→ DIRECTIONS
Beginning with the first line, please repeat the entries exactly and end on the line that contains "Task: Expand the Output".

→ Items from a dataset
○ ○ ○

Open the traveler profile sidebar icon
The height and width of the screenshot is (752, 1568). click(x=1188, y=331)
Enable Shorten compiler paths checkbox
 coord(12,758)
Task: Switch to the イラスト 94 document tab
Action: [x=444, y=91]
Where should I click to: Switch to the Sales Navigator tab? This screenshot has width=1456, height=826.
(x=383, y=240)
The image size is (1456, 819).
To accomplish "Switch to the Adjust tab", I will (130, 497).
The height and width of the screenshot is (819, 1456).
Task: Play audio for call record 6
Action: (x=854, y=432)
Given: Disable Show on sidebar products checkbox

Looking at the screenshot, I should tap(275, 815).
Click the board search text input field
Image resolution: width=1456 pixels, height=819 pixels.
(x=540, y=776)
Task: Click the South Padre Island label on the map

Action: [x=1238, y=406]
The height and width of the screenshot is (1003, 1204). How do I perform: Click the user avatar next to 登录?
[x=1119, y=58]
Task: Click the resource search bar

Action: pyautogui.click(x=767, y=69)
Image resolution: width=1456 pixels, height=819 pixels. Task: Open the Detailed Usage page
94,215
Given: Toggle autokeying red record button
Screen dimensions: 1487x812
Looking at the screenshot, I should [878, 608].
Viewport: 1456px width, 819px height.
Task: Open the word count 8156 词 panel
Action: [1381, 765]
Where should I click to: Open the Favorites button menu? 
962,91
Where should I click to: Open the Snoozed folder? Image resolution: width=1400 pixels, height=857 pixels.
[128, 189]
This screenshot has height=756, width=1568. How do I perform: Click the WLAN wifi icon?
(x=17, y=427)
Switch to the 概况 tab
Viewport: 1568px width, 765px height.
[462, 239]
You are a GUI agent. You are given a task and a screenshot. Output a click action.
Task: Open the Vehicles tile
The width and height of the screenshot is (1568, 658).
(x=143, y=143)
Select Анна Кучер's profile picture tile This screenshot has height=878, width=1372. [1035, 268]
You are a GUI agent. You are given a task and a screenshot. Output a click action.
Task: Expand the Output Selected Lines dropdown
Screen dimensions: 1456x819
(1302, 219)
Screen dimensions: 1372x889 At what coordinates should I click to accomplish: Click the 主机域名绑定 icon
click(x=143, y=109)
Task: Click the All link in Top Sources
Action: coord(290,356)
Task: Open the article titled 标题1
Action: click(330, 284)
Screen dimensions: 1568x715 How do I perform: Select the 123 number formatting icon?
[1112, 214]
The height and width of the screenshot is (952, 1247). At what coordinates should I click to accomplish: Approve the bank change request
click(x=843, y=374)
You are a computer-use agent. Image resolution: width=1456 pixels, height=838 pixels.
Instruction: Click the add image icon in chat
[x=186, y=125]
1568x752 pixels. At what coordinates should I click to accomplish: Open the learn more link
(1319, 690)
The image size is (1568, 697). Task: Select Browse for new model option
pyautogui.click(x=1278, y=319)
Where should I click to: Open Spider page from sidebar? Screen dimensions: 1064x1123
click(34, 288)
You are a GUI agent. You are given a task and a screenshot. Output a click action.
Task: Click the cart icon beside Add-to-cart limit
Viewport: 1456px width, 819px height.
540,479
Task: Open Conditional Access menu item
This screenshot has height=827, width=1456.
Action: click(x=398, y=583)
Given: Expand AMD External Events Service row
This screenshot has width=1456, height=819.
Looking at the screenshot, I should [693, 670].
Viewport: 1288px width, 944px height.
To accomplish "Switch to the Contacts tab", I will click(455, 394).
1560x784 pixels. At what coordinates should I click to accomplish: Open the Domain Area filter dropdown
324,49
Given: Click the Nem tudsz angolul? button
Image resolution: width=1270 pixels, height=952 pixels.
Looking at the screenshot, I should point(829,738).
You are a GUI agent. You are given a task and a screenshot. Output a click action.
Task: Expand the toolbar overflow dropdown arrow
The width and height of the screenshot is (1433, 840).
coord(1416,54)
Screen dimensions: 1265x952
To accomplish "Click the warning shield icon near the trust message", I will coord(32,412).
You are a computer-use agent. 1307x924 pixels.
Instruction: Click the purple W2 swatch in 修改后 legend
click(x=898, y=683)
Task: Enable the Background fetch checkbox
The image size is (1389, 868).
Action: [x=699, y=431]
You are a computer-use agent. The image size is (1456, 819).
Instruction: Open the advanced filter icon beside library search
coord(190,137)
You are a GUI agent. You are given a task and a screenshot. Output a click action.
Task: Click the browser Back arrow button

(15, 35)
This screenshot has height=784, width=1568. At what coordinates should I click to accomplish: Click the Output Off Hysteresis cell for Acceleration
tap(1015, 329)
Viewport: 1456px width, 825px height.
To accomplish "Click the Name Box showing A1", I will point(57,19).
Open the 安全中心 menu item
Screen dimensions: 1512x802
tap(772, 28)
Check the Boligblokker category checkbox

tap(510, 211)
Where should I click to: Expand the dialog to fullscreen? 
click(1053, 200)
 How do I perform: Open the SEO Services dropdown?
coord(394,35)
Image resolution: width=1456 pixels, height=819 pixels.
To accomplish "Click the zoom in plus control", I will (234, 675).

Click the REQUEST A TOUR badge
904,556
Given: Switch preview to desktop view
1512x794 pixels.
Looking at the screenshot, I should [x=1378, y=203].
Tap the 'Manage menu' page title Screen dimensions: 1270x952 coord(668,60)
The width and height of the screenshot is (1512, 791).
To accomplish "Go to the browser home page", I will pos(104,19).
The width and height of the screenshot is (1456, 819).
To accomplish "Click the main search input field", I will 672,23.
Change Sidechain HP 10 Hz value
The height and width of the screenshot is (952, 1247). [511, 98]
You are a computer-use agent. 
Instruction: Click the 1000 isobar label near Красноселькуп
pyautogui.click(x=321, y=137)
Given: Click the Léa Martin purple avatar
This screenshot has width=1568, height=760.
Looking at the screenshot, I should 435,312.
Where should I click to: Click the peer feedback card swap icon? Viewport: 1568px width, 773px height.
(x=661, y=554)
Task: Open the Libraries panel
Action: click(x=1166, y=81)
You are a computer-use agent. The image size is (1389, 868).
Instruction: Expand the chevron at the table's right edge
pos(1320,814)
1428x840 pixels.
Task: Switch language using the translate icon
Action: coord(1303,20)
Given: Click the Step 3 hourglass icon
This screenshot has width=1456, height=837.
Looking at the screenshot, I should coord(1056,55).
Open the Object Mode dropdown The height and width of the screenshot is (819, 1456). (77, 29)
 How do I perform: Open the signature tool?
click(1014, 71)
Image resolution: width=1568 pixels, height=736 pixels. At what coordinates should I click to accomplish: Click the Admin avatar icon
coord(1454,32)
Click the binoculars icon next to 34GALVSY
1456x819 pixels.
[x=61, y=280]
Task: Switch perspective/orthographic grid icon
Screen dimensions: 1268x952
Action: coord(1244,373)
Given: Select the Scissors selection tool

○ ○ ○

→ YOUR RESPONSE
Open the traveler profile sidebar icon
The height and width of the screenshot is (752, 1568). click(x=1188, y=331)
Enable Shorten compiler paths checkbox
 coord(12,758)
Task: Switch to the イラスト 94 document tab
Action: [x=444, y=91]
Where should I click to: Switch to the Sales Navigator tab? This screenshot has width=1456, height=826.
(x=383, y=240)
The image size is (1456, 819).
To accomplish "Switch to the Adjust tab", I will (130, 497).
The height and width of the screenshot is (819, 1456).
Task: Play audio for call record 6
Action: (x=854, y=432)
Given: Disable Show on sidebar products checkbox

Looking at the screenshot, I should tap(275, 815).
Click the board search text input field
Image resolution: width=1456 pixels, height=819 pixels.
(x=540, y=776)
Task: Click the South Padre Island label on the map

Action: [x=1238, y=406]
The height and width of the screenshot is (1003, 1204). How do I perform: Click the user avatar next to 登录?
[x=1119, y=58]
Task: Click the resource search bar

Action: pyautogui.click(x=767, y=69)
Image resolution: width=1456 pixels, height=819 pixels. Task: Open the Detailed Usage page
94,215
Given: Toggle autokeying red record button
Screen dimensions: 1487x812
Looking at the screenshot, I should [878, 608].
Viewport: 1456px width, 819px height.
Task: Open the word count 8156 词 panel
Action: [1381, 765]
Where should I click to: Open the Favorites button menu? 
962,91
Where should I click to: Open the Snoozed folder? Image resolution: width=1400 pixels, height=857 pixels.
[128, 189]
This screenshot has height=756, width=1568. How do I perform: Click the WLAN wifi icon?
(x=17, y=427)
Switch to the 概况 tab
Viewport: 1568px width, 765px height.
[462, 239]
You are a GUI agent. You are given a task and a screenshot. Output a click action.
Task: Open the Vehicles tile
The width and height of the screenshot is (1568, 658).
(x=143, y=143)
Select Анна Кучер's profile picture tile This screenshot has height=878, width=1372. [1035, 268]
You are a GUI agent. You are given a task and a screenshot. Output a click action.
Task: Expand the Output Selected Lines dropdown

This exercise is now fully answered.